▸ **WHAT THE EXERCISE ASKS**
Reproduce the lines of material starting at the line containing "You are a GUI" and ending at the line containing "coord(162,64)", both included.

▸ **TASK INPUTS**
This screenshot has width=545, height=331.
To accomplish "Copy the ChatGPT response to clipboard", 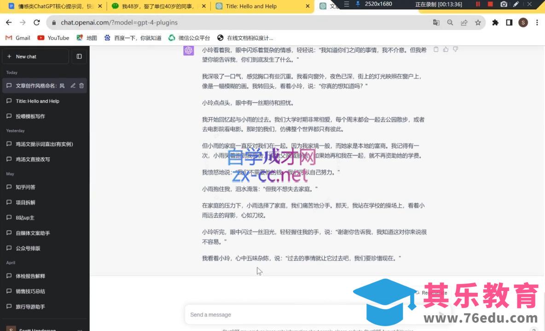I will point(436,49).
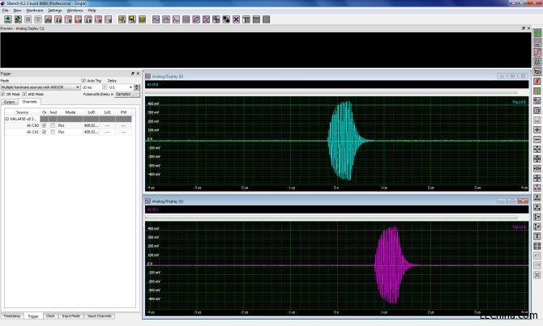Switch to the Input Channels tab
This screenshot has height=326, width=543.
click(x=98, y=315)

==

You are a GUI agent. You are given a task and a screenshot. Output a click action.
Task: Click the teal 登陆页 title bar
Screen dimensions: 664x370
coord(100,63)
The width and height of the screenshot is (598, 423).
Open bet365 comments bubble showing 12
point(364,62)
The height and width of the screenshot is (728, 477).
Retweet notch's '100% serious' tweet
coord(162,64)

▸ **OUTPUT FOR THIS TASK**
You are a GUI agent. You are given a task and a screenshot. Output a click action.
Task: Click the teal 登陆页 title bar
Screen dimensions: 664x370
coord(100,63)
The width and height of the screenshot is (598, 423).
Open bet365 comments bubble showing 12
point(364,62)
The height and width of the screenshot is (728, 477).
Retweet notch's '100% serious' tweet
coord(162,64)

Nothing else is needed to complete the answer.